La tête et les cornes

 

Le champ poétique a ceci en commun avec celui du christianisme débutant qu’il parait constitué à nombre égal de pratiquants et de chapelles. Comme si un domaine, à mesure qu’il cherchait à se créer une légitimité (ou, dans sa variante pessimiste, à mesure qu’il se réduit), devait forcément se diviser en autant d’entités indépendantes que de pratiquants, tous prétendant fermement incarner la vérité ou l’acmé de ce domaine et accusant l’autre d’hérésie. Dans le champ de la poésie française, on sera P.O.L. ou Gallimard Blanche, Flammarion ou Castor Astral, Eric Pesty ou Corlevour, etc. et rarement l’un et l’autre, la relation entre tous étant au mieux teintée de mépris, au pire d’indifférence. Celle-ci, pratiquée avec assiduité, se transformant alors en ignorance. À cette situation très clivante de la poésie contemporaine française en tant que telle s’ajoute le peu d’intérêt qu’elle parait manifester, à son corps défendant, pour les formes les plus contemporaines de la poésie en langue étrangère. Si l’on en retire la masse importante de traductions de l’américain (souvent les mêmes d’ailleurs, et souvent morts…), le champ de la poésie traduite occupe une place marginale dans celui de la création contemporaine. Et cela est d’autant plus marquant pour le lecteur neutre (c’est-à-dire celui n’écrivant pas de poésie et qui ne peut donc être suspecté de parti-pris) que des lecteurs du chinois, du japonais, du russe, de l’anglais, de l’allemand, du kirghize, etc. ont parfois depuis bien longtemps pu découvrir dans leur propre langue des œuvres essentielles de la poésie norvégienne, hollandaise, russe, berbère ou française. Pratiquant de la langue de Vondel, nous connaissons ainsi nombre d’exemples de poètes néerlandophones qui sont traduits depuis des lustres en bien d’autres langues, chez des éditeurs unanimement considérés comme de premier plan, et dont le travail est estimé comme majeur, et qui n’éveillent pas même le moindre début du tiers du quart d’un semblant d’intérêt chez quelque éditeur francophone que ce soit. Il y a décidément, dans ce domaine très précis de la poésie, un gouffre entre la réalité et le satisfecit d’ouverture et de curiosité que s’octroie à elle-même l’édition française.

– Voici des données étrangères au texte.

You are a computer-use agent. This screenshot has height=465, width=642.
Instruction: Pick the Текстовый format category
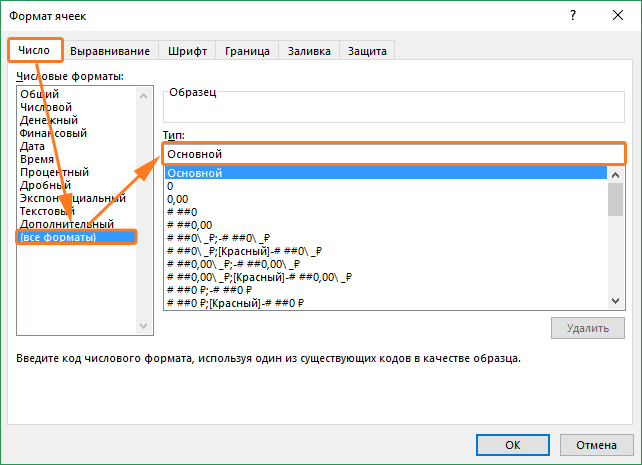[x=47, y=211]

La tête et les cornes est une revue qui se donne comme tâche essentielle de donner à lire de la poésie contemporaine traduite. Sans déclaration liminaire castratrice ni apparat critique (la langue d’origine, le nom de l’auteur, celui du traducteur, point), la revue est, au sens strict du terme, une revue de poésie*. Ni laboratoire de formes (où la revue serait vue comme un espace où l’on tente, non, ici les essais sont réussis), ni revue critique (où seraient disséquées des œuvres parues), ni revue-sandwich-salon-du-refusé (où les collaborateurs profiteraient de l’espace qu’ils créent pour se l’approprier**), La tête et les cornes permet à son lecteur de découvrir des formes aussi nouvelles qu’abouties, aussi radicalement étrangères que riches. Qu’elle soit norvégienne, coréenne, suédoise, américaine, allemande, française, etc. la poésie qu’elle nous propose est, à chaque fois, une façon de réactiver notre curiosité. Au regard de cette vivacité formelle, les clivages et luttes de chapelles de la poésie française contemporaine paraissent bien rigolotes…

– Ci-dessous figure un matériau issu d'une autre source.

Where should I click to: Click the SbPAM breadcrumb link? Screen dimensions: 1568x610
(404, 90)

Pour tout qui s’intéresse à ce que le langage permet – ou empêche – plutôt qu’aux discours creux qu’on tient sur ce langage, La tête et les cornes est une joie nécessaire.

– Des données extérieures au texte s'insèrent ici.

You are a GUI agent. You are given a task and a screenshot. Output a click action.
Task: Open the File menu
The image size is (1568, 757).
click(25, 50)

La tête et les cornes en est à son sixième numéro. Le numéro 6 (35 pages – six euros, une paille!) est disponible sur commande ou dans les excellentes librairies. La revue est pilotée par Marie de Quatrebarbes, Maël Guesdon, Yohanna My Nguyen et Benoît Berthelier.

*la chose n’est pas si courante qu’il n’y paraît.

** la chose est aussi courante qu’il y paraît.